Według niego, przewodniczący rady miasta zbliżając się do Zielińskiego tak podpadł Jurgielowi, że ten wierzy we wszystkie, nawet absurdalne, podszepty ze strony „życzliwych”. - Gromko miałby umawiać się na spotkania z prezydentem Truskolaskim i coś z nim ustalać za plecami innych radnych? Przecież to absurd! Mariusz nigdy by tego nie zrobił. Niestety, w obecnej sytuacji powinien obawiać się, czy utrzyma funkcję przewodniczącego rady miasta. Teraz wszystko może się zdarzyć - mówi jeden z działaczy PiS.
Tadeusz Truskolaski uważa, że klub radnych PiS został zlepiony na siłę. - Poza tym jego członkowie nie są szanowani przez władze partii. Inaczej nie byłoby ze mną wiceprezydenta Rafała Rudnickiego. W poprzedniej kadencji, jako szef radnych PiS, został postawiony przed faktem dokonanym. Władze partii zadecydowały, że do klubu przyjęci zostaną byli członkowie PO - Piotr Jankowski, Mariusz Chańko, Mariusz Nahajewski, Katarzyna Siemieniuk i Janina Czyżewska - mówi Tadeusz Truskolaski.

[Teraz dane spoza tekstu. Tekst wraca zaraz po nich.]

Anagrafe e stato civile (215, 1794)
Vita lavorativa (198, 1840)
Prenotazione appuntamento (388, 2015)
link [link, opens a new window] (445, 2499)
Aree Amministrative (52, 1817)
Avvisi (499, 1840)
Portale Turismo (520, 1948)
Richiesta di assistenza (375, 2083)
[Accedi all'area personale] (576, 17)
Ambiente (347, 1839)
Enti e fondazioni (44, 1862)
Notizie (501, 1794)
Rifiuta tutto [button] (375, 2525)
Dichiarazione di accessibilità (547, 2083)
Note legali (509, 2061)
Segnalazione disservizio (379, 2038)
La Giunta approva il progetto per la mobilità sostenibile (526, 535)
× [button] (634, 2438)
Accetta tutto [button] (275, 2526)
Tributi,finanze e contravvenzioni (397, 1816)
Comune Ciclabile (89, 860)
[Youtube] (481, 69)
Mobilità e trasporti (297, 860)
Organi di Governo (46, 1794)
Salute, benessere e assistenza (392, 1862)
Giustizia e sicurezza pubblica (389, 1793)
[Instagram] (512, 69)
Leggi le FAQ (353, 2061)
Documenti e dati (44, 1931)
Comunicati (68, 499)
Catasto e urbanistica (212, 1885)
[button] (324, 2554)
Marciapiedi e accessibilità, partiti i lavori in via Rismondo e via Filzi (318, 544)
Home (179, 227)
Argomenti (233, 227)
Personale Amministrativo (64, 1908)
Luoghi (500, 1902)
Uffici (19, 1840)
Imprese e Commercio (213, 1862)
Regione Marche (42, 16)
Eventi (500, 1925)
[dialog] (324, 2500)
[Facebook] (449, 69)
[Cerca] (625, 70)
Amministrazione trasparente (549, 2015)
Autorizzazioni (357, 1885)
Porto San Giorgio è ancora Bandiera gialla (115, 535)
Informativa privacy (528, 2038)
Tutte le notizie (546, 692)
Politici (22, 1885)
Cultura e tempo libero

Mariusz Gromko znalazł się teraz w podobnej sytuacji jak wtedy Rafał Rudnicki. Czy jednak też się tak zachowa? Czyli przejdzie do obozu prezydenckiego? I może pociągnie któregoś ze zwolenników? Zobaczymy.
Pytanie, jakim klubowym liderem będzie Henryk Dębowski. - Myślę że zrobi wszystko, co każe mu Krzysztof Jurgiel. Minister dlatego właśnie na niego postawił. By nie wybił się „na niepodległość”. Na pewno skończył się pewien etap. Idzie zmiana. Ale bynajmniej nie dobra - mówi działacz PiS.
Stary-nowy PiS.
Ten ostatni skupia się wokół radnych, którzy wychodząc z PO dołączyli do PiS. To Piotr Jankowski, Katarzyna Siemieniuk, Jacek Chańko. Grupa radnych, którzy byli w poprzedniej kadencji to : Mariusz Gromko, Kazimierz Dudziński, Sebastian Putra, Agnieszka Rzeszewska, Tomasz Madras. Mandat radnych, ale jeszcze we wcześniejszych kadencjach, piastowali też Krzysztof Stawnicki, Alicja Biały i Zbigniew Brożek. Weteranem z ponad dziesięcioletnim stażem jest też Marcin Szczudło, który przygodę z samorządem zaczynał w barwach PiS, później odszedł do Solidarnej Polski, by przed wyborami w 2014 roku związać się z prezydentem Tadeuszem Truskolaskim. Jako szef jego klubu został wiceprzewodniczącym rady miasta. Miesiąc później ponownie zmienił barwy i wrócił do PiS. W gronie radnych tego klubu nowicjuszami są Konrad Zieleniecki, Marek Chojnowski i Paweł Myszkowski.